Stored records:

━━━━━━━━━━

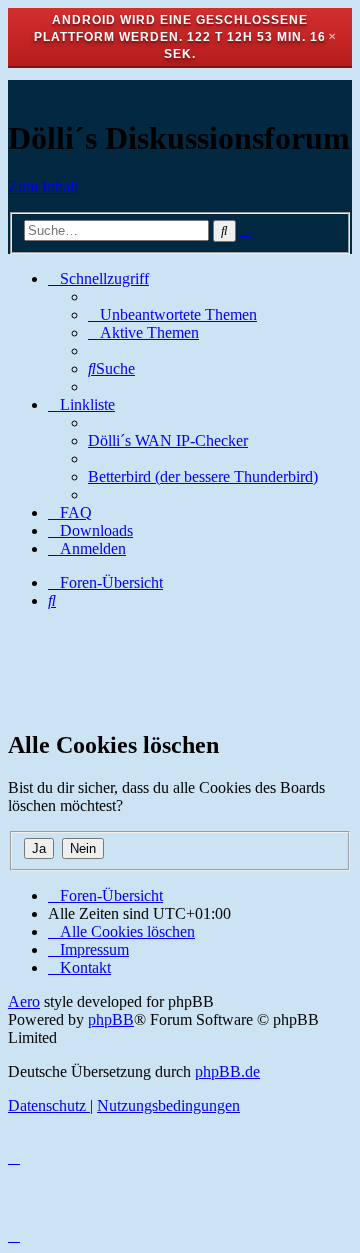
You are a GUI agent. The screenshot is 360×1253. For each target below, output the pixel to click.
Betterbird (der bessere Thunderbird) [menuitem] (203, 476)
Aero (24, 1001)
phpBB (111, 1019)
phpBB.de (227, 1071)
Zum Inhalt (43, 186)
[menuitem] (172, 314)
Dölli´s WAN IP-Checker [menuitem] (168, 440)
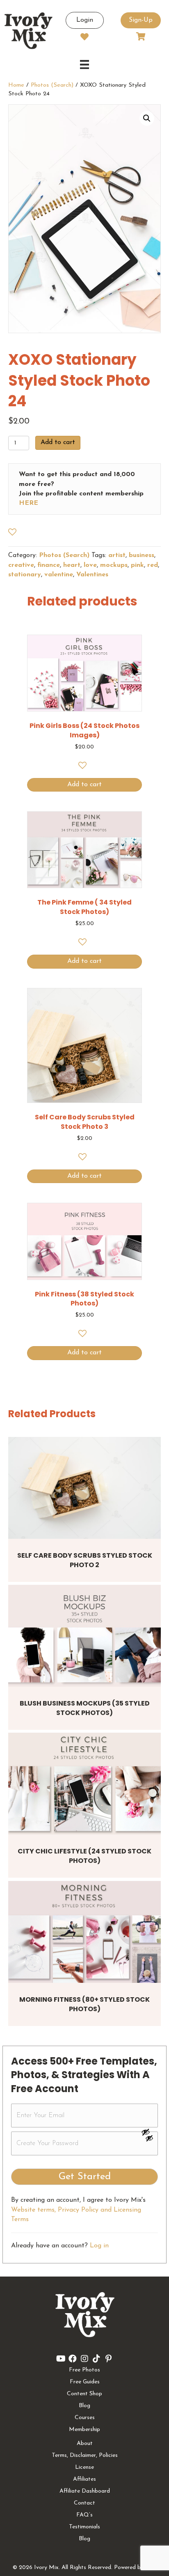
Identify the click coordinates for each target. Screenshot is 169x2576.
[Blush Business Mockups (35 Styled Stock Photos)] (84, 1636)
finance (48, 565)
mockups (114, 565)
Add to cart (58, 442)
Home (16, 85)
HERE (28, 503)
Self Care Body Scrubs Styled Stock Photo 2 (84, 1560)
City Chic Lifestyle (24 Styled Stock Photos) (84, 1855)
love (90, 565)
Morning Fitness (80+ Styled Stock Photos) (84, 2004)
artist (117, 555)
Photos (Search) (52, 85)
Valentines (92, 574)
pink (137, 565)
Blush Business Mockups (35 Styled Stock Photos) (85, 1708)
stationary (24, 574)
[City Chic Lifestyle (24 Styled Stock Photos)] (84, 1784)
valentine (58, 574)
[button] (146, 118)
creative (21, 565)
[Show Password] (149, 2140)
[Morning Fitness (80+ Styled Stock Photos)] (84, 1932)
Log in (99, 2245)
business (141, 555)
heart (71, 565)
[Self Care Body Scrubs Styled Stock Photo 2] (84, 1488)
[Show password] (149, 2132)
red (152, 565)
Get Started (85, 2177)
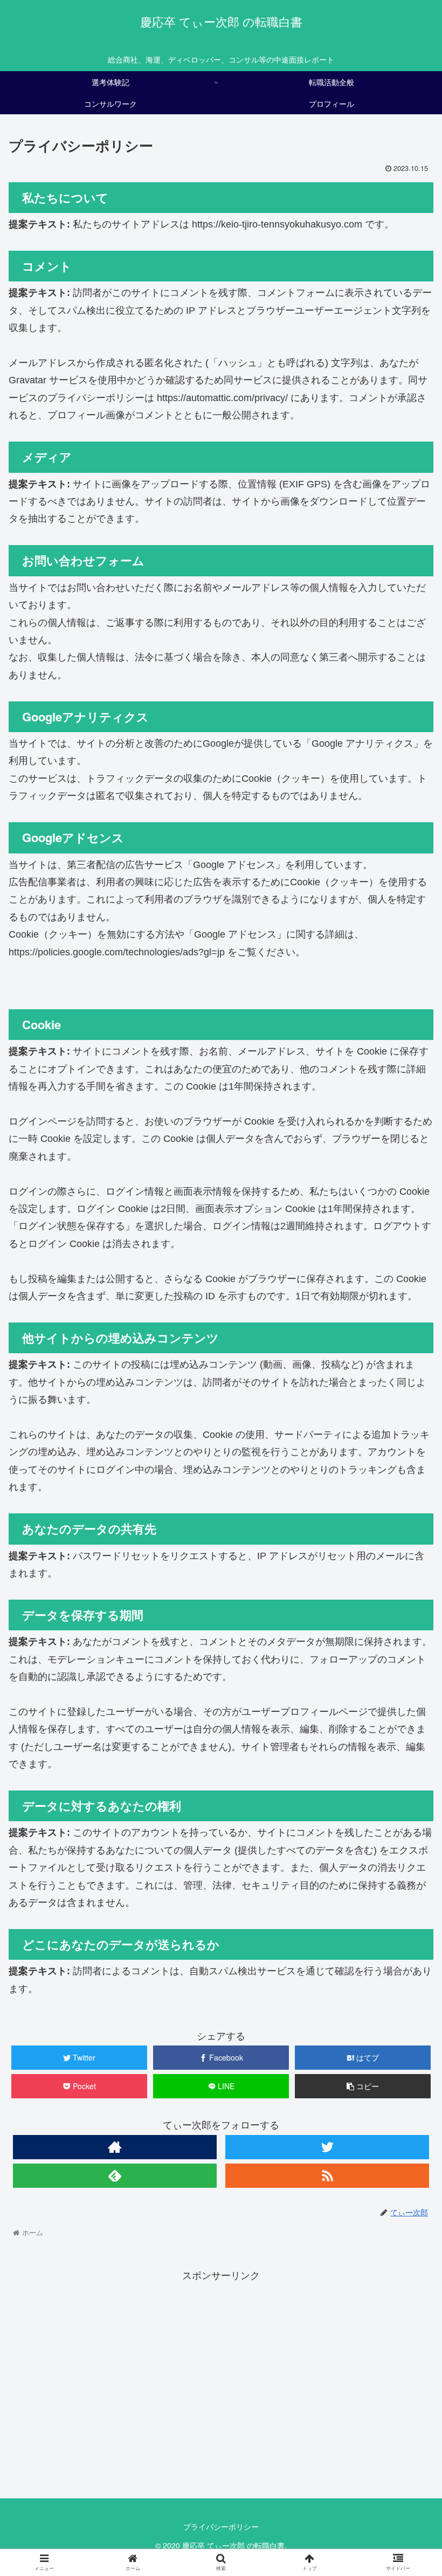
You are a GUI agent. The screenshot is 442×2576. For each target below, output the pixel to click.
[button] (408, 1558)
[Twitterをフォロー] (327, 2147)
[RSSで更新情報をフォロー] (327, 2176)
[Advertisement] (221, 2393)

━━━━━━━━━━

In the entries above, find each line with "Styled" and list it.

Your response:
[Blush Business Mockups (35 Styled Stock Photos)] (84, 1636)
Self Care Body Scrubs Styled Stock Photo 2 (84, 1560)
City Chic Lifestyle (24 Styled Stock Photos) (84, 1855)
Morning Fitness (80+ Styled Stock Photos) (84, 2004)
Blush Business Mockups (35 Styled Stock Photos) (85, 1708)
[City Chic Lifestyle (24 Styled Stock Photos)] (84, 1784)
[Morning Fitness (80+ Styled Stock Photos)] (84, 1932)
[Self Care Body Scrubs Styled Stock Photo 2] (84, 1488)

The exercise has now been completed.